#### WHAT YOU WILL DO
Without changing anything, copy out each entry.

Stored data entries
----

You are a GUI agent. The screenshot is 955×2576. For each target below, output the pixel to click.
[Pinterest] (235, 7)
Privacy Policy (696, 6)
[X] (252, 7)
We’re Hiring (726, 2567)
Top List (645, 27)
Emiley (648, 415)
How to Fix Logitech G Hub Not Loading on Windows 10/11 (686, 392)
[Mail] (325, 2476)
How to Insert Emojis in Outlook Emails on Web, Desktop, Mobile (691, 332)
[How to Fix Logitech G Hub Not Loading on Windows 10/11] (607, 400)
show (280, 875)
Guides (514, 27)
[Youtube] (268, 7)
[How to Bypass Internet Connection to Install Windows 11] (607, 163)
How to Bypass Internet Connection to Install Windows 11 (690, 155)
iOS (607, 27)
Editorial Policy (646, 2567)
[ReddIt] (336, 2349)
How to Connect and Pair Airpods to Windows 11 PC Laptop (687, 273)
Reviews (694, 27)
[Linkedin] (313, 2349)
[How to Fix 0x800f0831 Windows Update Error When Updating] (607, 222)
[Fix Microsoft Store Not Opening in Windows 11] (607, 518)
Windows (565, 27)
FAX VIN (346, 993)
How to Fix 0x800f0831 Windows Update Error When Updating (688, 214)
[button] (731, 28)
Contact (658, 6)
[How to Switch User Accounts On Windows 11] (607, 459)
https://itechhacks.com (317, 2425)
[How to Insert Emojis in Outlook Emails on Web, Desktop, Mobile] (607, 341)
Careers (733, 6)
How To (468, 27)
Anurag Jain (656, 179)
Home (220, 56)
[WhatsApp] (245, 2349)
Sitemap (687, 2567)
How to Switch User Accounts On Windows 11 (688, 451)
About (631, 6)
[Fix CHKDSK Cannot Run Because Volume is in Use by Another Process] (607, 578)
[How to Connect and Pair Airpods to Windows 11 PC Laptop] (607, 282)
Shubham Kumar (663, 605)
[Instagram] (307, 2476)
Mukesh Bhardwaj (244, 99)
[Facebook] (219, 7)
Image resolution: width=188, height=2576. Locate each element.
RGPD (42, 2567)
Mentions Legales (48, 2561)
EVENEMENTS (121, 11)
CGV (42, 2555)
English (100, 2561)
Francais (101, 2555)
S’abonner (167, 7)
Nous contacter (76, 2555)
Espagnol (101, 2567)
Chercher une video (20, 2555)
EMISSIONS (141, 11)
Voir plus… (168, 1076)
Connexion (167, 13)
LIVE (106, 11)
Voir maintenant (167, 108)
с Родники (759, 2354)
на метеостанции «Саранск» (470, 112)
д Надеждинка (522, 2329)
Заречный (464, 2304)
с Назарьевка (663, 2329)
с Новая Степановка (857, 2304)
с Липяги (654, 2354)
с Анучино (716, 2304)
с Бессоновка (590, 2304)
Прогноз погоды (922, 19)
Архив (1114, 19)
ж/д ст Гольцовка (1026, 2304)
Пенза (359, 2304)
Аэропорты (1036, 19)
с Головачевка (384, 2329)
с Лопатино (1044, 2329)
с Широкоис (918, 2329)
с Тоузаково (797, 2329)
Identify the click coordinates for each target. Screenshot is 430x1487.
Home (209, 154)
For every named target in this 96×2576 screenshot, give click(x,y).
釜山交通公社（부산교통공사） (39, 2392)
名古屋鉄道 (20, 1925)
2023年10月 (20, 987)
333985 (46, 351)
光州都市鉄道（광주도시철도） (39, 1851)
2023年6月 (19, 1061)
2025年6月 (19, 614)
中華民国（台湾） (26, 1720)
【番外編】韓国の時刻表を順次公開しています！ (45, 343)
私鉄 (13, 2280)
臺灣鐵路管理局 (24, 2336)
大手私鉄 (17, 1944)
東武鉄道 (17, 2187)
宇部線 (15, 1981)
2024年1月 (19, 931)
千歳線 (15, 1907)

----

#### WRITTEN RESPONSE
You are a GUI agent. The screenshot is 955×2576. For each target below, output the pixel to click.
[Pinterest] (235, 7)
Privacy Policy (696, 6)
[X] (252, 7)
We’re Hiring (726, 2567)
Top List (645, 27)
Emiley (648, 415)
How to Fix Logitech G Hub Not Loading on Windows 10/11 (686, 392)
[Mail] (325, 2476)
How to Insert Emojis in Outlook Emails on Web, Desktop, Mobile (691, 332)
[How to Fix Logitech G Hub Not Loading on Windows 10/11] (607, 400)
show (280, 875)
Guides (514, 27)
[Youtube] (268, 7)
[How to Bypass Internet Connection to Install Windows 11] (607, 163)
How to Bypass Internet Connection to Install Windows 11 (690, 155)
iOS (607, 27)
Editorial Policy (646, 2567)
[ReddIt] (336, 2349)
How to Connect and Pair Airpods to Windows 11 PC Laptop (687, 273)
Reviews (694, 27)
[Linkedin] (313, 2349)
[How to Fix 0x800f0831 Windows Update Error When Updating] (607, 222)
[Fix Microsoft Store Not Opening in Windows 11] (607, 518)
Windows (565, 27)
FAX VIN (346, 993)
How to Fix 0x800f0831 Windows Update Error When Updating (688, 214)
[button] (731, 28)
Contact (658, 6)
[How to Switch User Accounts On Windows 11] (607, 459)
https://itechhacks.com (317, 2425)
[How to Insert Emojis in Outlook Emails on Web, Desktop, Mobile] (607, 341)
Careers (733, 6)
How To (468, 27)
Anurag Jain (656, 179)
Home (220, 56)
[WhatsApp] (245, 2349)
Sitemap (687, 2567)
How to Switch User Accounts On Windows 11 (688, 451)
About (631, 6)
[Fix CHKDSK Cannot Run Because Volume is in Use by Another Process] (607, 578)
[How to Connect and Pair Airpods to Windows 11 PC Laptop] (607, 282)
Shubham Kumar (663, 605)
[Instagram] (307, 2476)
Mukesh Bhardwaj (244, 99)
[Facebook] (219, 7)
Image resolution: width=188, height=2576. Locate each element.
RGPD (42, 2567)
Mentions Legales (48, 2561)
EVENEMENTS (121, 11)
CGV (42, 2555)
English (100, 2561)
Francais (101, 2555)
S’abonner (167, 7)
Nous contacter (76, 2555)
Espagnol (101, 2567)
Chercher une video (20, 2555)
EMISSIONS (141, 11)
Voir plus… (168, 1076)
Connexion (167, 13)
LIVE (106, 11)
Voir maintenant (167, 108)
с Родники (759, 2354)
на метеостанции «Саранск» (470, 112)
д Надеждинка (522, 2329)
Заречный (464, 2304)
с Назарьевка (663, 2329)
с Новая Степановка (857, 2304)
с Липяги (654, 2354)
с Анучино (716, 2304)
с Бессоновка (590, 2304)
Прогноз погоды (922, 19)
Архив (1114, 19)
ж/д ст Гольцовка (1026, 2304)
Пенза (359, 2304)
Аэропорты (1036, 19)
с Головачевка (384, 2329)
с Лопатино (1044, 2329)
с Широкоис (918, 2329)
с Тоузаково (797, 2329)
Identify the click coordinates for each target. Screenshot is 430x1487.
Home (209, 154)
For every named target in this 96×2576 screenshot, give click(x,y).
釜山交通公社（부산교통공사） (39, 2392)
名古屋鉄道 (20, 1925)
2023年10月 (20, 987)
333985 (46, 351)
光州都市鉄道（광주도시철도） (39, 1851)
2023年6月 (19, 1061)
2025年6月 (19, 614)
中華民国（台湾） (26, 1720)
【番外編】韓国の時刻表を順次公開しています！ (45, 343)
私鉄 (13, 2280)
臺灣鐵路管理局 (24, 2336)
大手私鉄 (17, 1944)
東武鉄道 (17, 2187)
宇部線 (15, 1981)
2024年1月 (19, 931)
千歳線 (15, 1907)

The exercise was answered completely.